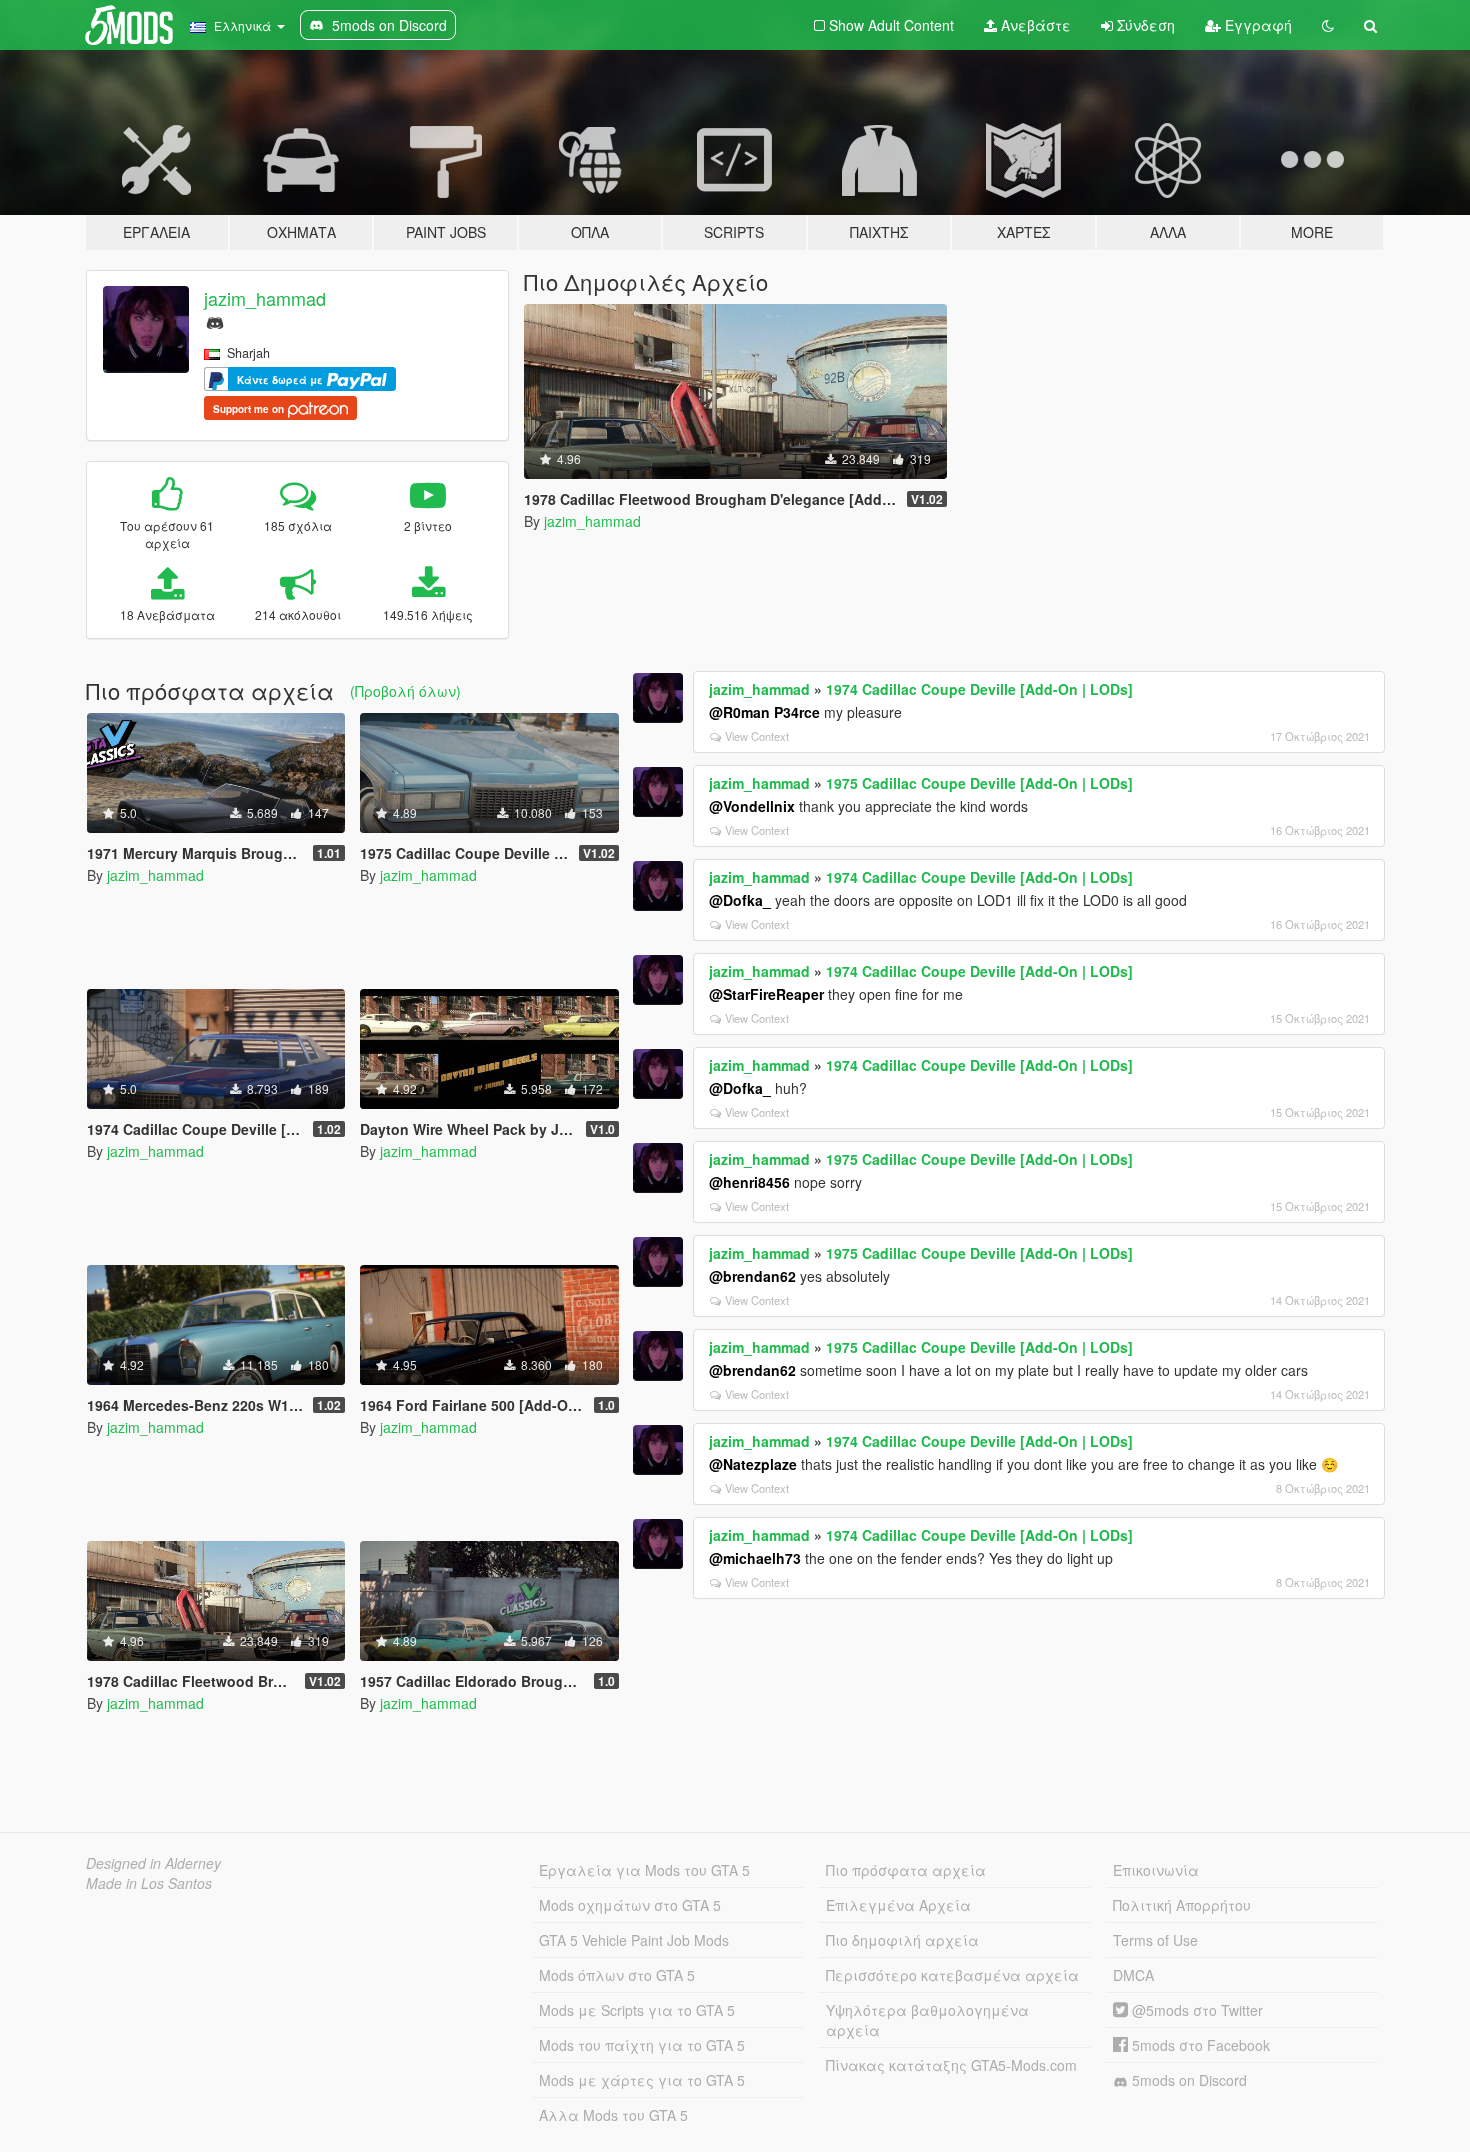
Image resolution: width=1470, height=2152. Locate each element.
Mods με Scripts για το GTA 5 (637, 2010)
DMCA (1133, 1975)
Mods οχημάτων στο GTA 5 (630, 1905)
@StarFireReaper (766, 994)
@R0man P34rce (764, 712)
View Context (757, 736)
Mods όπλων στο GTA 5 (617, 1975)
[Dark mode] (1328, 25)
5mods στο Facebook (1199, 2045)
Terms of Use (1155, 1940)
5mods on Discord (1187, 2080)
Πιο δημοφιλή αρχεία (902, 1940)
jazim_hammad (265, 298)
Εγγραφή (1256, 25)
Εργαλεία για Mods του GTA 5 (644, 1870)
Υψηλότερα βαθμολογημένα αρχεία (927, 2020)
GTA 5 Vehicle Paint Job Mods (634, 1940)
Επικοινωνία (1156, 1870)
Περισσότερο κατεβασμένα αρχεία (952, 1975)
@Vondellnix (752, 806)
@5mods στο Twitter (1195, 2010)
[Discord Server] (215, 320)
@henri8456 (749, 1182)
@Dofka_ (740, 900)
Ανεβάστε (1034, 25)
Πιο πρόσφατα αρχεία (906, 1870)
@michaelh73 (755, 1558)
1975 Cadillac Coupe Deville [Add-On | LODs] (979, 783)
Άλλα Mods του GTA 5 (613, 2115)
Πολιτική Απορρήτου (1182, 1905)
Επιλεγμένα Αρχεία (898, 1905)
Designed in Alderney (153, 1863)
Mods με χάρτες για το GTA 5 (642, 2080)
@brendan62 (752, 1276)
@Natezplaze (753, 1464)
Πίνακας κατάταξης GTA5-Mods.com (951, 2065)
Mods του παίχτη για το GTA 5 (642, 2045)
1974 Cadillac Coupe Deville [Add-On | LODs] (979, 689)
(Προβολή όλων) (405, 691)
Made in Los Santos (149, 1883)
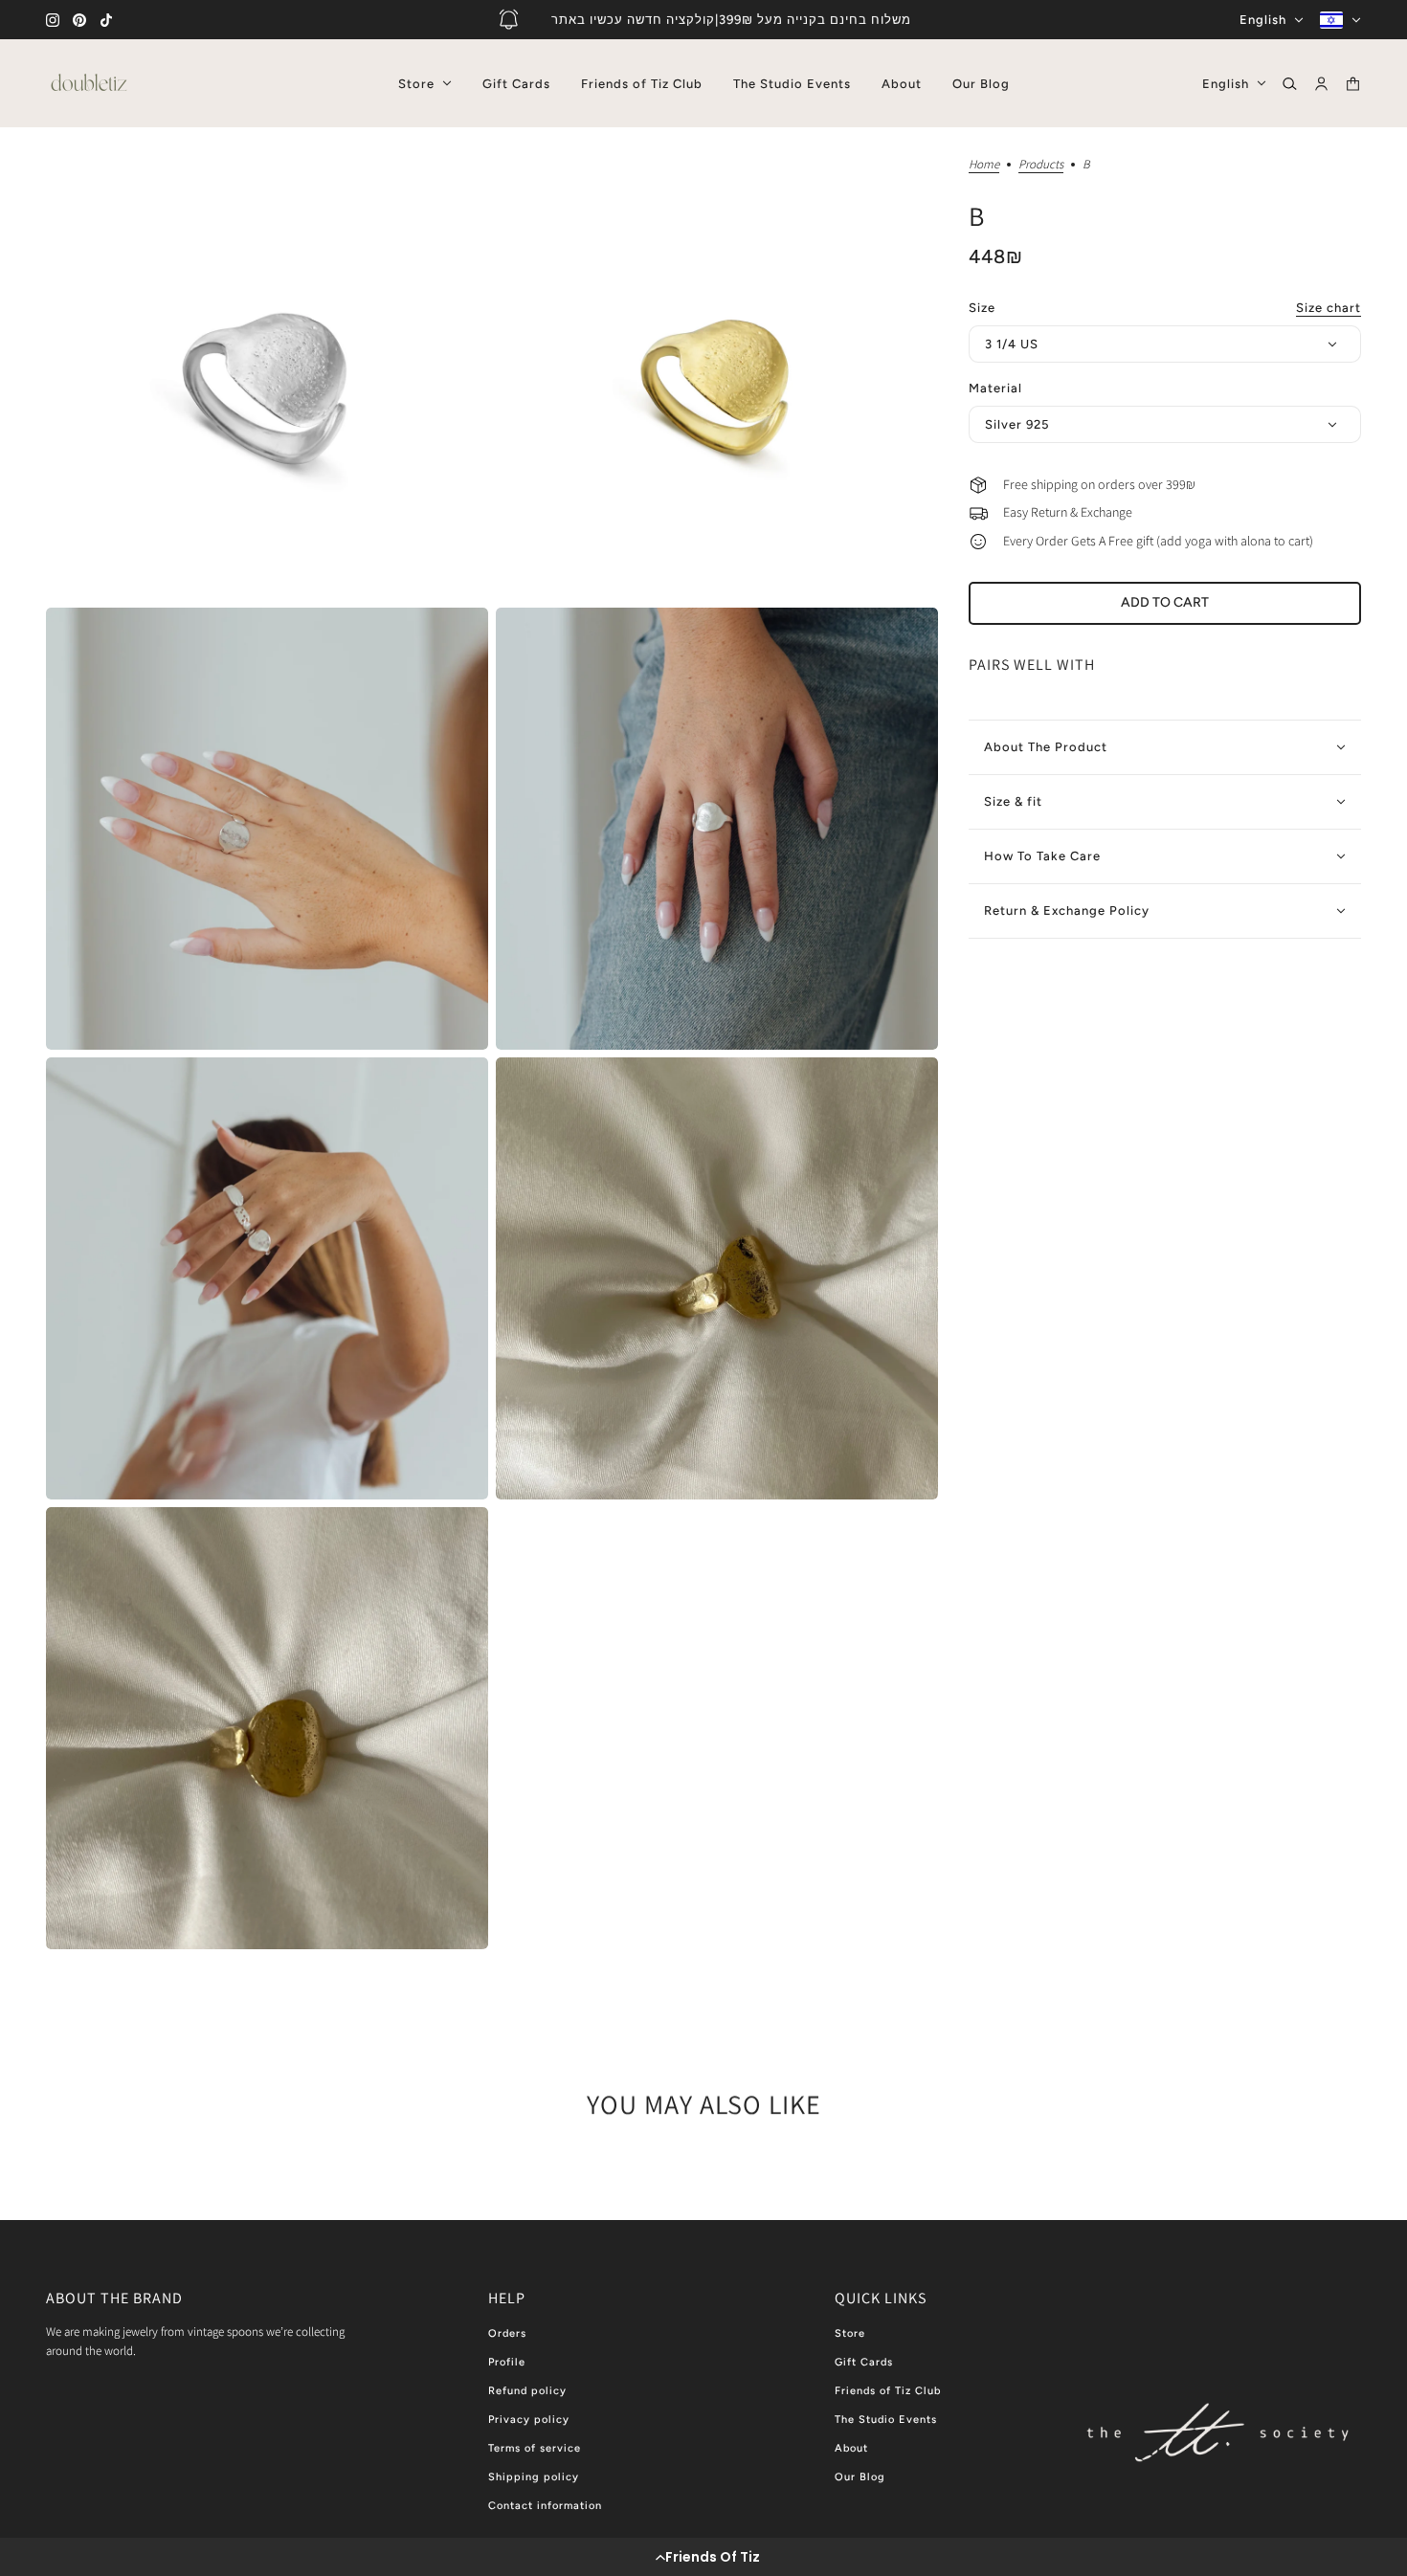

-------

Copy every line above exactly, leaving no picture in the copy.

**Expected answer**
Image resolution: width=1470, height=2152. Locate each element.
Mods με Scripts για το GTA 5 (637, 2010)
DMCA (1133, 1975)
Mods οχημάτων στο GTA 5 (630, 1905)
@StarFireReaper (766, 994)
@R0man P34rce (764, 712)
View Context (757, 736)
Mods όπλων στο GTA 5 (617, 1975)
[Dark mode] (1328, 25)
5mods στο Facebook (1199, 2045)
Terms of Use (1155, 1940)
5mods on Discord (1187, 2080)
Πιο δημοφιλή αρχεία (902, 1940)
jazim_hammad (265, 298)
Εγγραφή (1256, 25)
Εργαλεία για Mods του GTA 5 (644, 1870)
Υψηλότερα βαθμολογημένα αρχεία (927, 2020)
GTA 5 Vehicle Paint Job Mods (634, 1940)
Επικοινωνία (1156, 1870)
Περισσότερο κατεβασμένα αρχεία (952, 1975)
@Vondellnix (752, 806)
@5mods στο Twitter (1195, 2010)
[Discord Server] (215, 320)
@henri8456 (749, 1182)
@Dofka_ (740, 900)
Ανεβάστε (1034, 25)
Πιο πρόσφατα αρχεία (906, 1870)
@michaelh73 (755, 1558)
1975 Cadillac Coupe Deville [Add-On | LODs] (979, 783)
Άλλα Mods του GTA 5 (613, 2115)
Πολιτική Απορρήτου (1182, 1905)
Επιλεγμένα Αρχεία (898, 1905)
Designed in Alderney (153, 1863)
Mods με χάρτες για το GTA 5 (642, 2080)
@brendan62 (752, 1276)
@Natezplaze (753, 1464)
Πίνακας κατάταξης GTA5-Mods.com (951, 2065)
Mods του παίχτη για το GTA 5 (642, 2045)
1974 Cadillac Coupe Deville [Add-On | LODs] (979, 689)
(Προβολή όλων) (405, 691)
Made in Los Santos (149, 1883)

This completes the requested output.